Nel frattempo i figli erano cresciuti, si sono sposati ed hanno avuto dei figli. Più nolente che volente, sono diventato nonno.
Dopo aver dedicato gli ultimi 3 anni all’ultimo film sull’11 settembre, sentivo che un ciclo era giunto a conclusione. Avevo fatto tutto quello che potevo per denunciare la grande menzogna delle Torri Gemelle, avevo messo in rete il film in tre lingue diverse, ed avevo partecipato alla più importante trasmissione radiofonica americana, parlando dell’11 settembre, proprio la sera dell’anniversario: per me non ce’era più motivo per rimanere negli Stati Uniti, era nuovamente ora di voltare pagina.
La scorsa settimana un taxi ha percorso Aviation Boulevard in senso opposto, dal centro della città verso l’aeroporto. A bordo c’era una famiglia di italiani: un marito e una moglie quasi sessantenni, con il figlio (oggi 23enne) che portava con sè la moglie e il suo proprio figlio, di tre anni (la figlia è rimasta in USA, con la sua nuova famiglia). Eravamo contenti dell’esperienza fatta, e contenti di rientrare nel proprio paese.
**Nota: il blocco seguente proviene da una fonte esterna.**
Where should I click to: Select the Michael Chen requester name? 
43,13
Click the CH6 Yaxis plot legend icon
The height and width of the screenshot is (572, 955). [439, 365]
Non so se trovandomi in Italia potrò fare qualcosa di utile per il mio paese, ma di certo posso dire che mi piacerà essere più vicino ai miei connazionali nei momenti decisamente difficili che stanno per arrivare.
E’ facile fare i tromboni quando tutto va bene. Più difficile – ma anche molto più bello – è dichiararsi italiani al 100% in un momento come questo.